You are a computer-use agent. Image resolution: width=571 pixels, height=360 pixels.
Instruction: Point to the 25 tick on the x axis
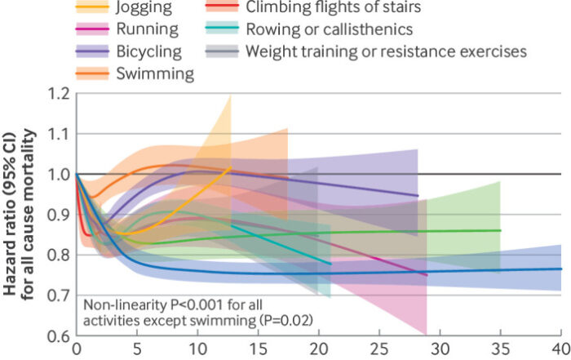point(379,348)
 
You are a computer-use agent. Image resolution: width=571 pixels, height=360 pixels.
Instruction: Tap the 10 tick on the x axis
point(197,348)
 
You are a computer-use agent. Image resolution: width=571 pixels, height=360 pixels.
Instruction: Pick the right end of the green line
point(500,230)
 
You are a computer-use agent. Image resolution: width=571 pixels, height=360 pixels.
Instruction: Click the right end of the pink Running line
point(427,275)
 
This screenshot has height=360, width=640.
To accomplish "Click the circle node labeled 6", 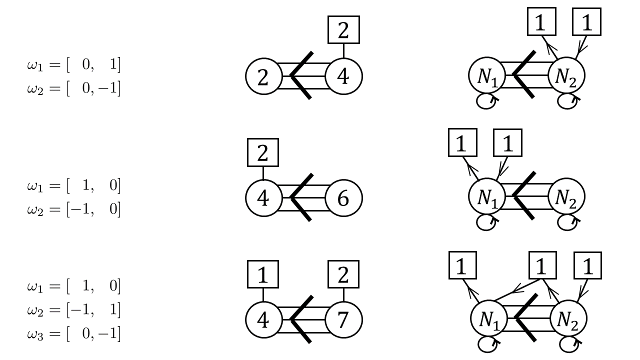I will pos(344,198).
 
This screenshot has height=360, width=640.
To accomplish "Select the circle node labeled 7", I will pos(344,320).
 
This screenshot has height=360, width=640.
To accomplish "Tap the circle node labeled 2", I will pos(264,77).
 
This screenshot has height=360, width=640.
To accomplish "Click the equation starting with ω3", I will pos(74,334).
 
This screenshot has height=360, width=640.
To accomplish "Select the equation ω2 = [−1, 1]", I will pos(74,310).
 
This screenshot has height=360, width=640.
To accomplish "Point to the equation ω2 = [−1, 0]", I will pos(74,209).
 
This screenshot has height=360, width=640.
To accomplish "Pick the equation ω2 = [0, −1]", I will pos(74,88).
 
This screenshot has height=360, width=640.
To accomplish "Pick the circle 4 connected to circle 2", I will pos(344,77).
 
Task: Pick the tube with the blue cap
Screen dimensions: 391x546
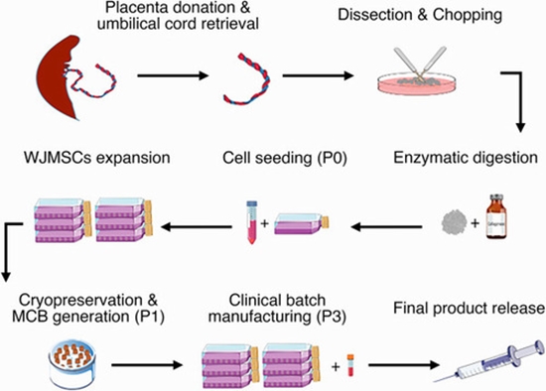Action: [x=252, y=220]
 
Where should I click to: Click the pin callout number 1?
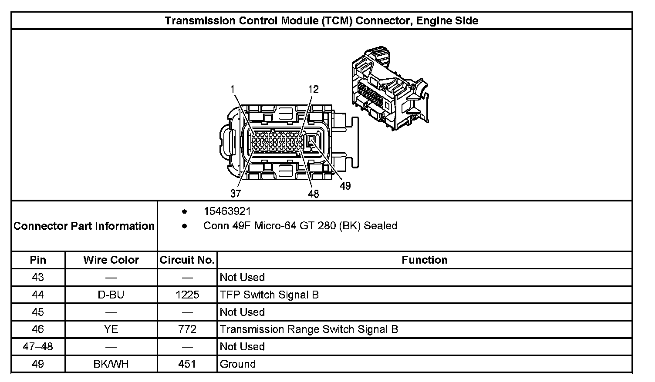tap(233, 89)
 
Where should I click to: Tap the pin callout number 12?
tap(314, 89)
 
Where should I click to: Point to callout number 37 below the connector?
tap(236, 193)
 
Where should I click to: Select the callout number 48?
tap(314, 194)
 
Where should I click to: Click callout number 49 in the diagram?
tap(345, 186)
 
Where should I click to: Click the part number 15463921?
tap(227, 211)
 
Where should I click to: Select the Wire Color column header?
tap(111, 260)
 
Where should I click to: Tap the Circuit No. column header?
tap(187, 260)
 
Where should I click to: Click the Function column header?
tap(425, 260)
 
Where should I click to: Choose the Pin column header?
tap(38, 260)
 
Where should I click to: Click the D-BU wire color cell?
tap(111, 295)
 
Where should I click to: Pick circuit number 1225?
tap(187, 295)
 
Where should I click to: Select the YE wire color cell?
tap(111, 329)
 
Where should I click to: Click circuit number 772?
tap(187, 329)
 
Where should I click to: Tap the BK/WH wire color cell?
tap(111, 364)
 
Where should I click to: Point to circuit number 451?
tap(187, 364)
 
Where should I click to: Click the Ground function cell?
tap(238, 364)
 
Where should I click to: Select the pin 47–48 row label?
tap(38, 347)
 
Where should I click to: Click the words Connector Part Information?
tap(84, 226)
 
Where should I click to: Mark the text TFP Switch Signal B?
tap(269, 295)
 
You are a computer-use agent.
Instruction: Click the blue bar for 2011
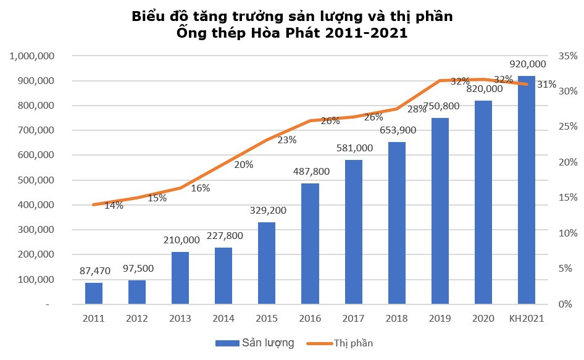point(94,293)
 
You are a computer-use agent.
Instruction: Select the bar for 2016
point(310,244)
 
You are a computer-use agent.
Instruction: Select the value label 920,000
point(527,64)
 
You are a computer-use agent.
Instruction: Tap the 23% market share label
point(286,140)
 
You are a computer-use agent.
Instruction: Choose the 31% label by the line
point(546,85)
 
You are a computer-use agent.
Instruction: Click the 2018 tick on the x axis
point(396,318)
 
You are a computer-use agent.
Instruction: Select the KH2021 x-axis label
point(527,318)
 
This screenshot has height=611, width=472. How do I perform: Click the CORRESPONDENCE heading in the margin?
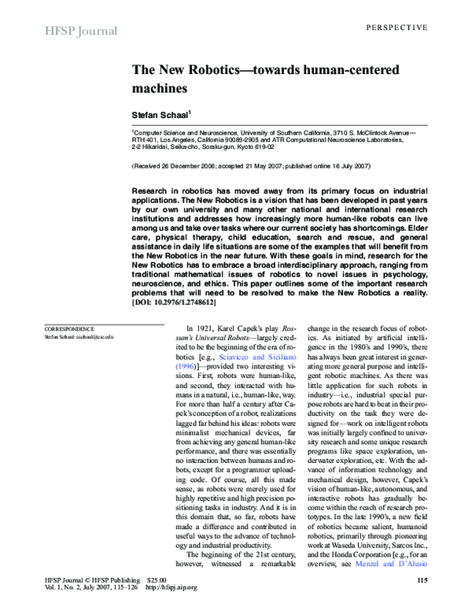tap(69, 328)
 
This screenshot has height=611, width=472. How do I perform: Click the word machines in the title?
tap(160, 88)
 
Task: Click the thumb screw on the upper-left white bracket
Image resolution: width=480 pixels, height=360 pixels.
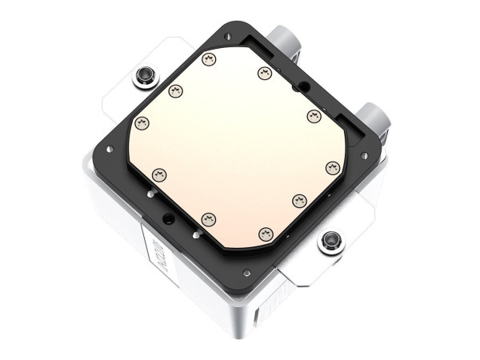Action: pyautogui.click(x=146, y=77)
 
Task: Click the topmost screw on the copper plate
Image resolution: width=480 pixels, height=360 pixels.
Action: pyautogui.click(x=210, y=58)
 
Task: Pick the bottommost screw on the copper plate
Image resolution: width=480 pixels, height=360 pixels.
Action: pyautogui.click(x=266, y=234)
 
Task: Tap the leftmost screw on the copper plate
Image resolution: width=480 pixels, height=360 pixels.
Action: pyautogui.click(x=142, y=123)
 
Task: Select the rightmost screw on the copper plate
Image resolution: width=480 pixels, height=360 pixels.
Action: pyautogui.click(x=333, y=167)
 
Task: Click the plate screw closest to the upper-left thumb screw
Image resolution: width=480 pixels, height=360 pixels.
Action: pyautogui.click(x=175, y=90)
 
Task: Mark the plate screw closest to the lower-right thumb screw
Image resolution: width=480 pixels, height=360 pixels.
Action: pyautogui.click(x=300, y=200)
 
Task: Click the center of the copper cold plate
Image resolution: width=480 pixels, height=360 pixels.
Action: pyautogui.click(x=238, y=146)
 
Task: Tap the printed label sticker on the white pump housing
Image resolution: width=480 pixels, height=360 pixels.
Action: pyautogui.click(x=156, y=257)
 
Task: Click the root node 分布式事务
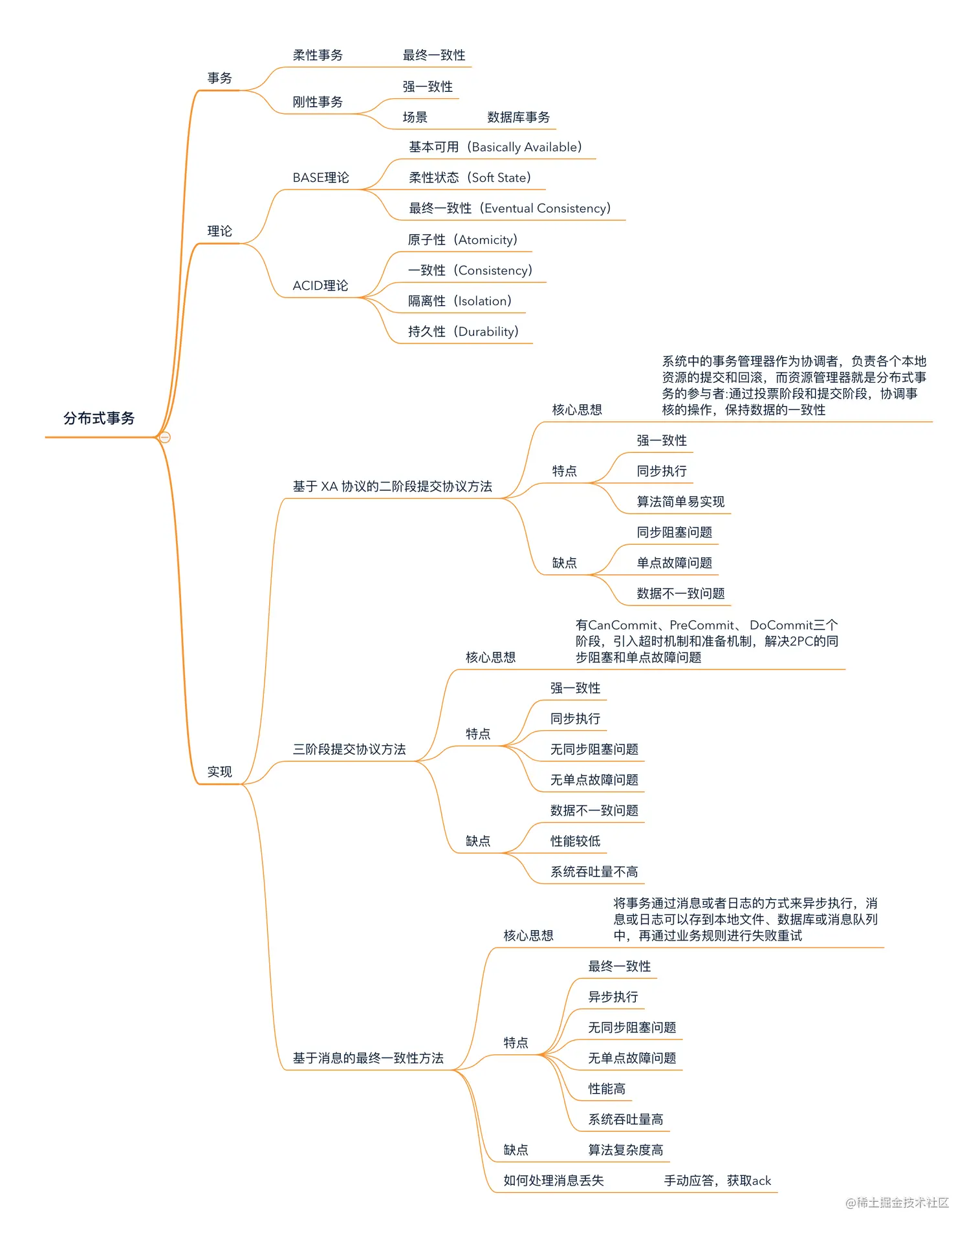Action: pos(99,418)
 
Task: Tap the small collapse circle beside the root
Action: pos(165,438)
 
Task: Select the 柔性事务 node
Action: pos(318,56)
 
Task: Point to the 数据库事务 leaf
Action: pos(518,118)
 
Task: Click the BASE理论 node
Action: pos(320,178)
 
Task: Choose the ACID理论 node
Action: pos(320,286)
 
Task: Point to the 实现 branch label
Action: pos(219,772)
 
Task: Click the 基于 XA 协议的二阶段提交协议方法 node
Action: pos(392,486)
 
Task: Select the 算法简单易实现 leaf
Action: pos(680,502)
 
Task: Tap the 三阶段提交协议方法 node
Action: pos(349,750)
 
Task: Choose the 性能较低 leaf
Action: pos(575,842)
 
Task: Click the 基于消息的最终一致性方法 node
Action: pos(368,1058)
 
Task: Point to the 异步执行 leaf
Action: pos(613,997)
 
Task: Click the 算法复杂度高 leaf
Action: pos(625,1150)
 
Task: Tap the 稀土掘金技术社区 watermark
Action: pos(897,1202)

_Task requirements:_
Add 38 to every coordinate in the answers, and write out all the lines again with their requests, starting with the line containing "Task: Click the 算法复杂度高 leaf" and going on through the end of the records.

_Task answer:_
Task: Click the 算法复杂度高 leaf
Action: pos(663,1188)
 
Task: Tap the 稀土掘金技术社区 watermark
Action: pos(935,1240)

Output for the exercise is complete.